## Your objective
The answer is one number. Say how many lines in the entries below include the word "Given".

## Input data
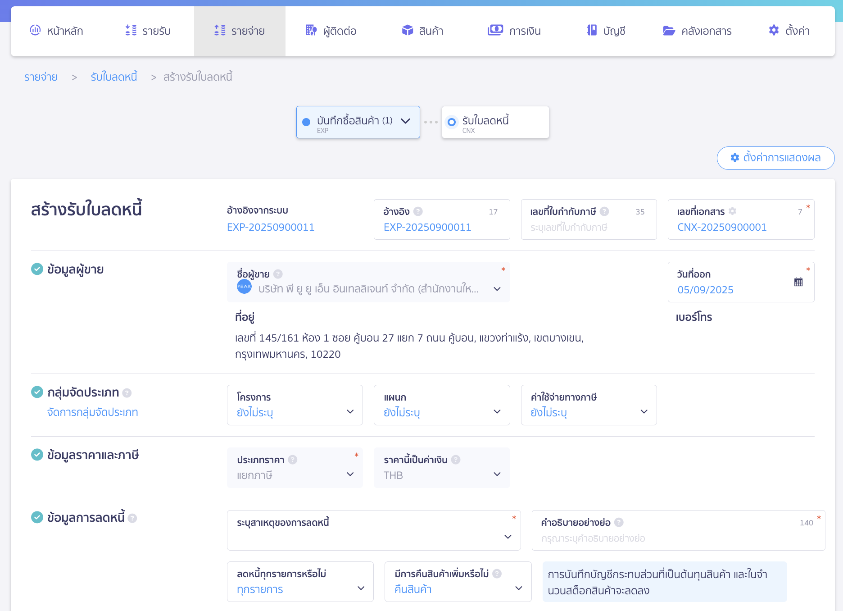Click the calendar icon in วันที่ออก field
843x611 pixels.
798,282
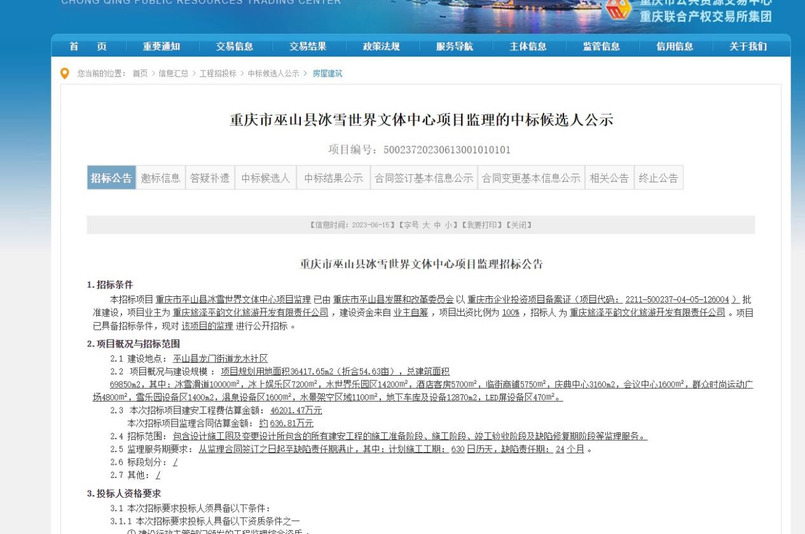Switch to the 答疑补遗 tab

[210, 178]
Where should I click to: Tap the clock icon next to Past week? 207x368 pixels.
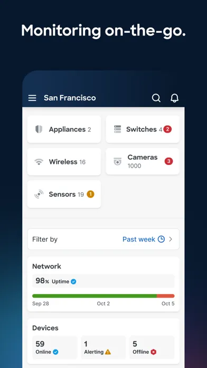[161, 239]
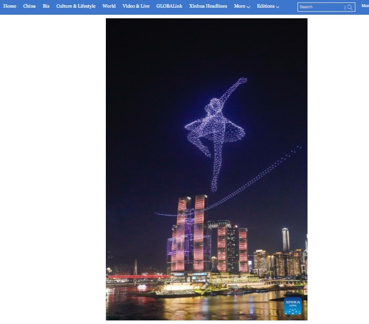Visit the GLOBALink section
369x324 pixels.
coord(169,6)
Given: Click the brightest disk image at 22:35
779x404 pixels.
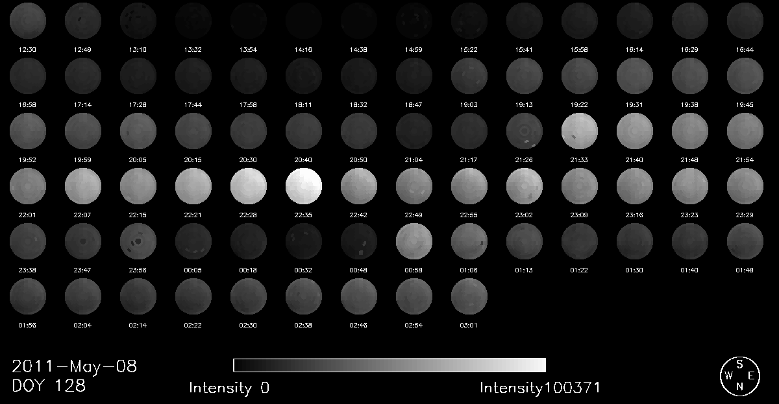Looking at the screenshot, I should point(304,185).
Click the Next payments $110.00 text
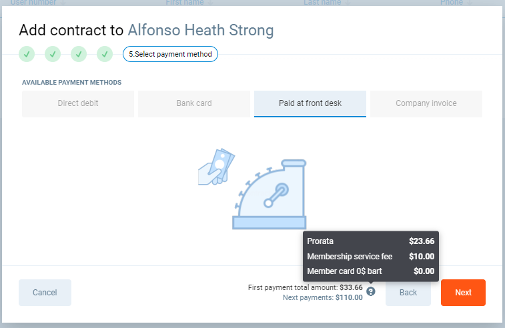 [x=323, y=297]
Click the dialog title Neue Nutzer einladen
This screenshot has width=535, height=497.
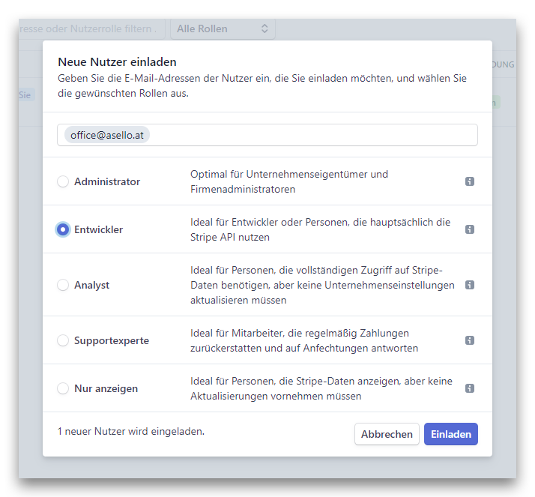[x=117, y=61]
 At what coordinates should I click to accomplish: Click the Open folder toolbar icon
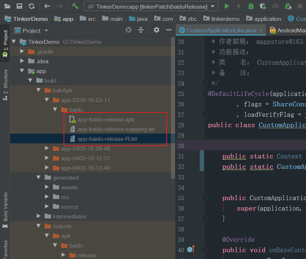[x=8, y=6]
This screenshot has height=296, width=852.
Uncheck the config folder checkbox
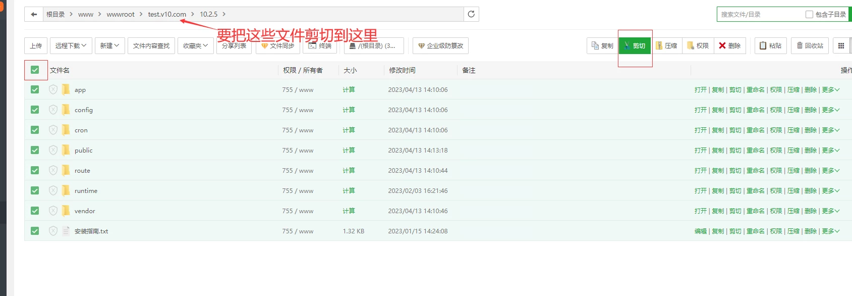point(35,110)
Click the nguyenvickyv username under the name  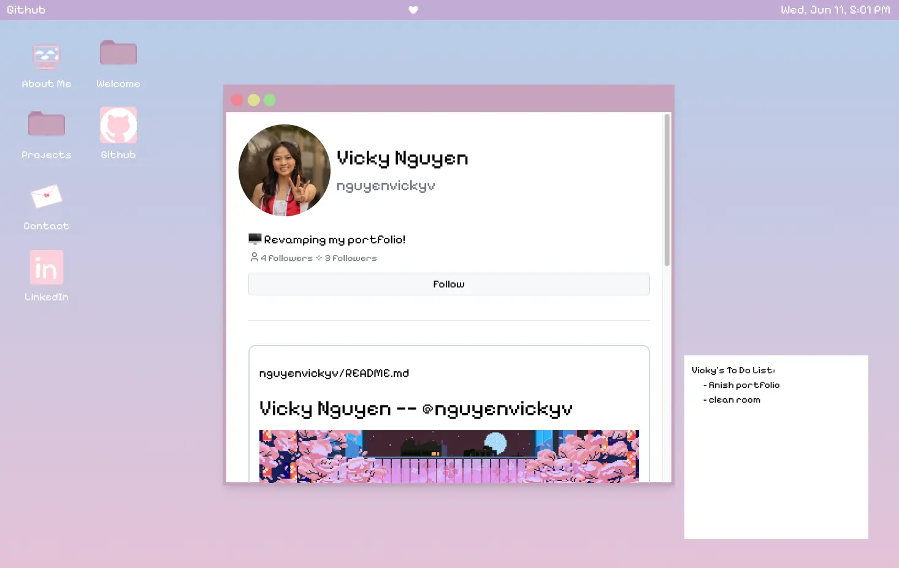386,186
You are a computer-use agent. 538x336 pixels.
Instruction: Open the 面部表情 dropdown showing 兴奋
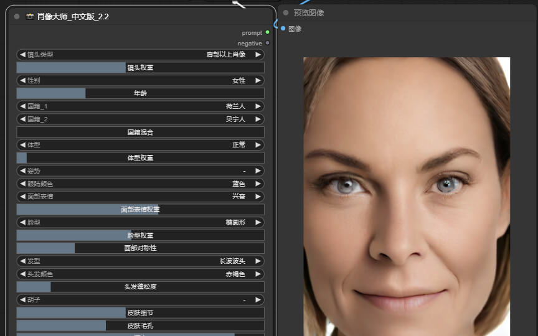(140, 196)
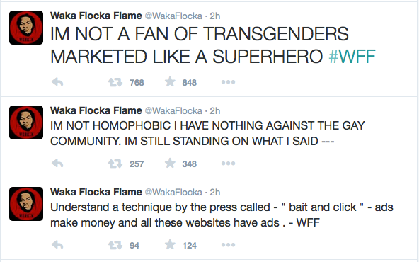This screenshot has width=419, height=262.
Task: Favorite the tweet with 124 stars
Action: click(x=170, y=244)
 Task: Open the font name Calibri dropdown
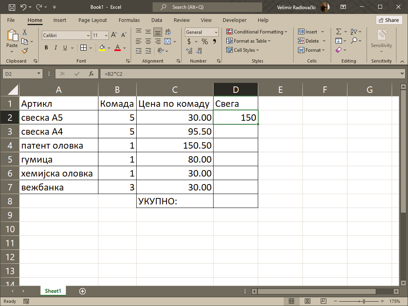point(88,35)
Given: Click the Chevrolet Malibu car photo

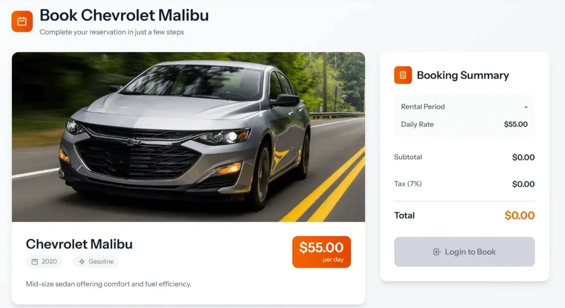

## Solution to this exercise
2